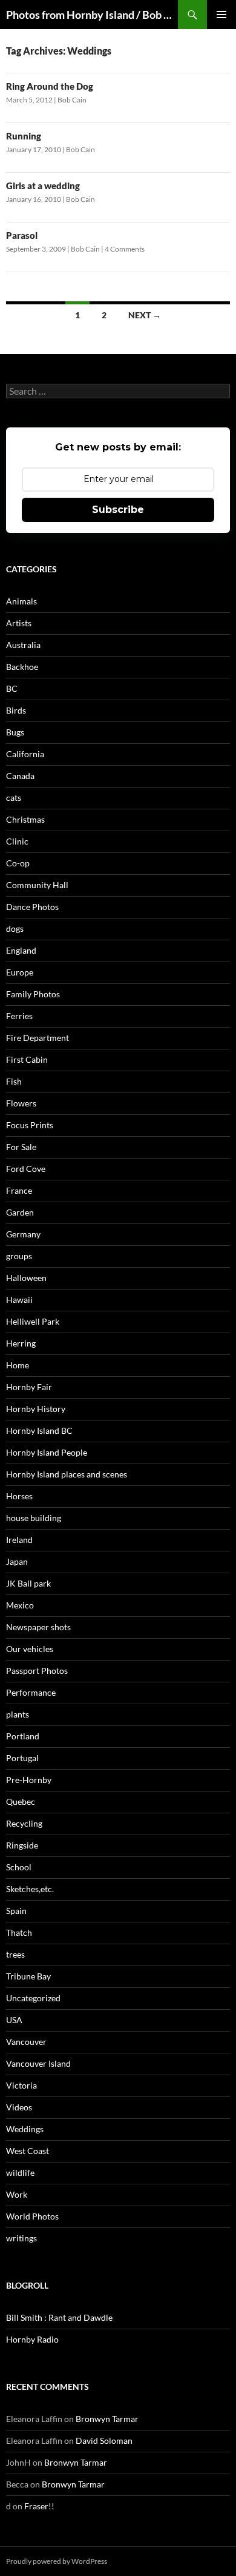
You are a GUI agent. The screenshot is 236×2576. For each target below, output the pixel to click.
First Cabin (27, 1059)
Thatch (19, 1932)
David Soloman (104, 2440)
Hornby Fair (29, 1387)
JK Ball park (28, 1583)
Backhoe (22, 666)
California (25, 754)
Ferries (19, 1016)
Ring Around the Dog (49, 86)
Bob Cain (72, 99)
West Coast (27, 2151)
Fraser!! (39, 2506)
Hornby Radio (32, 2339)
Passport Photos (37, 1670)
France (19, 1190)
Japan (17, 1561)
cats (13, 797)
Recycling (24, 1823)
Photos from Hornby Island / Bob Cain (92, 14)
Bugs (15, 732)
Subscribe (118, 509)
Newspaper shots (38, 1627)
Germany (23, 1234)
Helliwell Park (32, 1321)
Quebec (20, 1801)
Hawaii (19, 1299)
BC (12, 688)
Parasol (22, 235)
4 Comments (125, 248)
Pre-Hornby (28, 1780)
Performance (31, 1692)
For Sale (21, 1147)
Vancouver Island (38, 2063)
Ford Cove (25, 1168)
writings (21, 2238)
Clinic (17, 841)
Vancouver (26, 2041)
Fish (14, 1081)
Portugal (22, 1758)
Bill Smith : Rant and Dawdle (59, 2317)
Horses (19, 1496)
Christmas (25, 819)
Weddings (25, 2129)
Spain (16, 1910)
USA (14, 2020)
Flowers (21, 1103)
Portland (22, 1736)
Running (23, 135)
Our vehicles (29, 1649)
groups (19, 1256)
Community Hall (37, 885)
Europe (19, 972)
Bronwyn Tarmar (107, 2419)
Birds (16, 710)
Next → (144, 315)
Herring (21, 1343)
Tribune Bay (28, 1976)
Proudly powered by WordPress (56, 2561)
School (18, 1867)
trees (15, 1954)
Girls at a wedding (43, 185)
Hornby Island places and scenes (66, 1474)
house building (33, 1518)
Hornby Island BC (39, 1430)
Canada (20, 776)
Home (17, 1365)
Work (16, 2194)
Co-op (18, 863)
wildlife (20, 2172)
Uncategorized (33, 1998)
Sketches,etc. (30, 1889)
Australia (23, 645)
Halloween (26, 1278)
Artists (18, 623)
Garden (20, 1212)
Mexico (20, 1605)
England (21, 950)
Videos (19, 2107)
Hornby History (35, 1408)
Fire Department (37, 1037)
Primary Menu (221, 14)
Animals (21, 601)
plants (17, 1714)
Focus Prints (29, 1125)
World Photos (32, 2216)
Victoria (21, 2085)
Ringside (22, 1845)
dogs (15, 928)
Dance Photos (32, 907)
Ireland (19, 1539)
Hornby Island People (46, 1452)
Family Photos (33, 994)
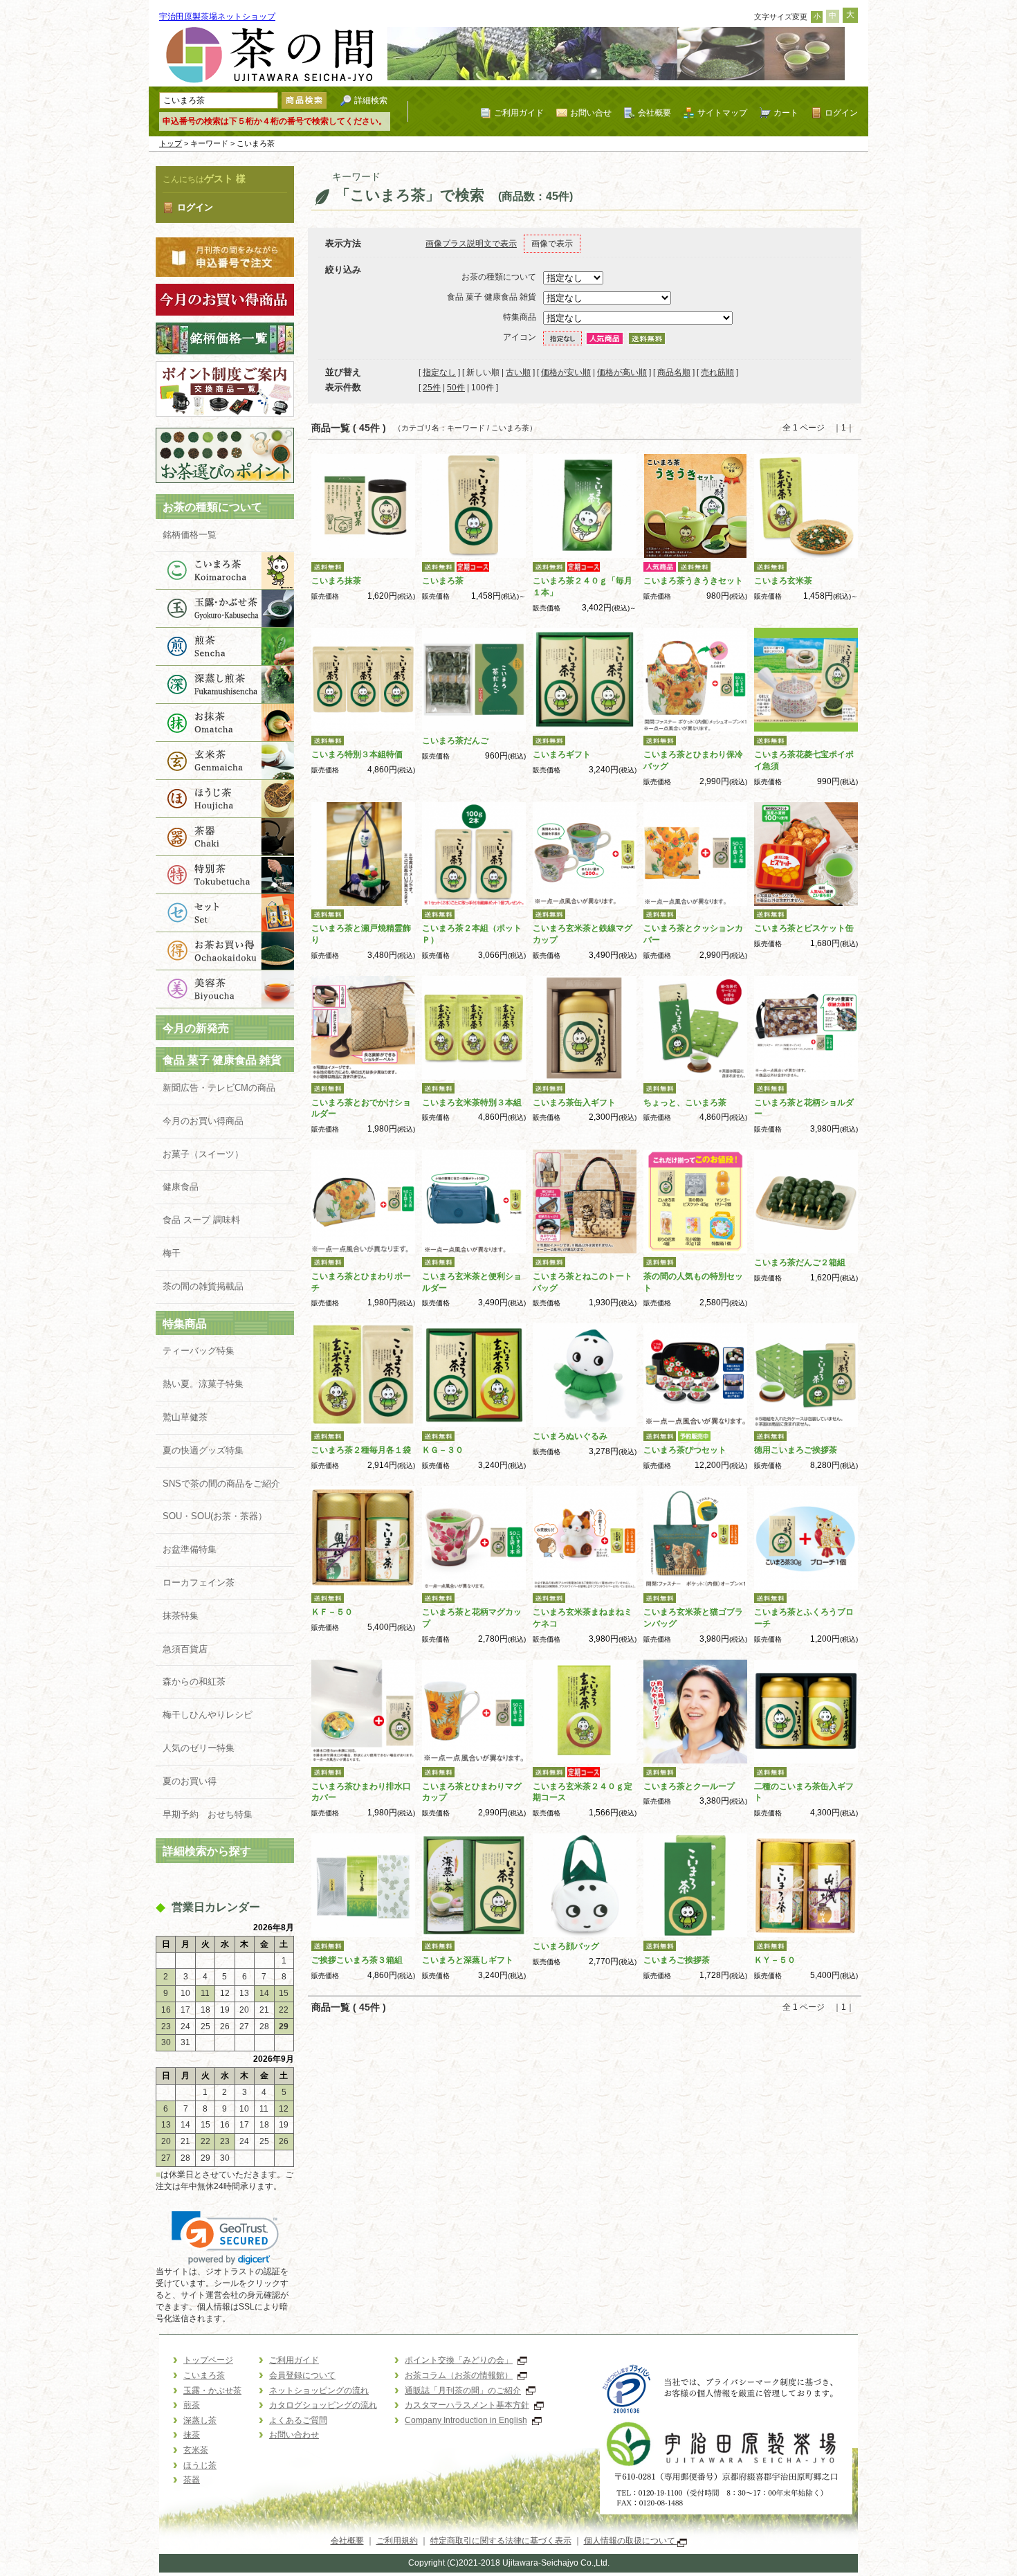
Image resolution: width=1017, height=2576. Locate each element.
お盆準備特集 (190, 1549)
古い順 (518, 372)
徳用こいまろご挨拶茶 (795, 1450)
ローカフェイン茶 (199, 1582)
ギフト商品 (225, 913)
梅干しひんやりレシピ (208, 1714)
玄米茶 (225, 761)
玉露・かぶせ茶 (225, 609)
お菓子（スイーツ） (203, 1154)
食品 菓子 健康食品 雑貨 (222, 1060)
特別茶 (225, 875)
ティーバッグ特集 (199, 1350)
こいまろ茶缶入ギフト (574, 1102)
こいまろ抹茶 (336, 581)
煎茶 (225, 647)
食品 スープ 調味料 (201, 1220)
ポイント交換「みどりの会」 (459, 2360)
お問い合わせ (294, 2435)
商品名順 (673, 372)
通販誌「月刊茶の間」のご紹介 (463, 2390)
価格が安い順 (566, 372)
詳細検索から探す (207, 1851)
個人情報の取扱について (630, 2541)
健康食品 (181, 1186)
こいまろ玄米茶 (783, 581)
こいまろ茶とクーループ (689, 1786)
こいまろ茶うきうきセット (693, 581)
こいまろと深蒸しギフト (467, 1960)
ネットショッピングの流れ (319, 2390)
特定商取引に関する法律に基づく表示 (500, 2541)
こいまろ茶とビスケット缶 (804, 928)
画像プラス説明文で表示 (471, 243)
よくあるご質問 (298, 2420)
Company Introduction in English (466, 2420)
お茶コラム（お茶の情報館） (459, 2375)
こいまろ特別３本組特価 (357, 754)
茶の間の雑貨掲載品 (212, 1286)
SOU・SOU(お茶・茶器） (215, 1516)
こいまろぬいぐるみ (570, 1436)
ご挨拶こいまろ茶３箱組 (357, 1960)
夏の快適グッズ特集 (203, 1450)
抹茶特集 (181, 1616)
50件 (456, 387)
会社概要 (654, 112)
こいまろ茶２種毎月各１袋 (361, 1450)
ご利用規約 (397, 2541)
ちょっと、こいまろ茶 (684, 1102)
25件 (432, 387)
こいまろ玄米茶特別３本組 (472, 1102)
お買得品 (225, 951)
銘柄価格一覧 (190, 534)
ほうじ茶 (225, 799)
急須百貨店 (185, 1649)
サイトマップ (722, 112)
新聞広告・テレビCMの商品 (219, 1087)
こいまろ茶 (225, 571)
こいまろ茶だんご (455, 740)
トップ (170, 143)
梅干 (172, 1253)
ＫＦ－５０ (332, 1612)
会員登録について (302, 2375)
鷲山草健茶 (185, 1417)
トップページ (208, 2360)
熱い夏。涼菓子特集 (203, 1384)
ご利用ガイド (519, 112)
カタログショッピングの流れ (323, 2405)
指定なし (439, 372)
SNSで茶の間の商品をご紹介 (221, 1483)
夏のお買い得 (190, 1781)
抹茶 (225, 723)
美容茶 (225, 989)
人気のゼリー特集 (199, 1748)
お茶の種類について (212, 507)
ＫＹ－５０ (775, 1960)
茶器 (225, 837)
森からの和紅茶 (194, 1681)
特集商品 (185, 1324)
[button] (225, 2238)
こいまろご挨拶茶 (676, 1960)
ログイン (841, 112)
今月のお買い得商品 (203, 1121)
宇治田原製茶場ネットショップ (217, 16)
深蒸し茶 (225, 685)
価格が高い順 (622, 372)
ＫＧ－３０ (443, 1450)
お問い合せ (591, 112)
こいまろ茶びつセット (684, 1450)
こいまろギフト (562, 754)
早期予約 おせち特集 (208, 1814)
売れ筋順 (717, 372)
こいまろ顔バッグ (566, 1946)
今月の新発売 (196, 1028)
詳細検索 (370, 100)
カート (785, 112)
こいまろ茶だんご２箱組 (799, 1262)
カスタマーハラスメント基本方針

• **DIRECTIONS FOR THIS TASK**
What you return must be the lines above that run from the line with "California (25, 754)" to the line with "Sketches,etc. (30, 1889)", inclusive, each copied exactly.

• **ANSWER FOR THE TASK**
California (25, 754)
Ferries (19, 1016)
Ring Around the Dog (49, 86)
Bob Cain (72, 99)
West Coast (27, 2151)
Fraser!! (39, 2506)
Hornby Radio (32, 2339)
Passport Photos (37, 1670)
France (19, 1190)
Japan (17, 1561)
cats (13, 797)
Recycling (24, 1823)
Photos from Hornby Island / Bob Cain (92, 14)
Bugs (15, 732)
Subscribe (118, 509)
Newspaper shots (38, 1627)
Germany (23, 1234)
Helliwell Park (32, 1321)
Quebec (20, 1801)
Hawaii (19, 1299)
BC (12, 688)
Parasol (22, 235)
4 Comments (125, 248)
Pre-Hornby (28, 1780)
Performance (31, 1692)
For Sale (21, 1147)
Vancouver Island (38, 2063)
Ford Cove (25, 1168)
writings (21, 2238)
Clinic (17, 841)
Vancouver (26, 2041)
Fish (14, 1081)
Portugal (22, 1758)
Bill Smith : Rant and Dawdle (59, 2317)
Horses (19, 1496)
Christmas (25, 819)
Weddings (25, 2129)
Spain (16, 1910)
USA (14, 2020)
Flowers (21, 1103)
Portland (22, 1736)
Running (23, 135)
Our vehicles (29, 1649)
groups (19, 1256)
Community Hall (37, 885)
Europe (19, 972)
Bronwyn Tarmar (107, 2419)
Birds (16, 710)
Next → (144, 315)
Herring (21, 1343)
Tribune Bay (28, 1976)
Proudly powered by WordPress (56, 2561)
School (18, 1867)
trees (15, 1954)
Girls at a wedding (43, 185)
Hornby Island places and scenes (66, 1474)
house building (33, 1518)
Hornby Island BC (39, 1430)
Canada (20, 776)
Home (17, 1365)
Work (16, 2194)
Co-op (18, 863)
wildlife (20, 2172)
Uncategorized (33, 1998)
Sketches,etc. (30, 1889)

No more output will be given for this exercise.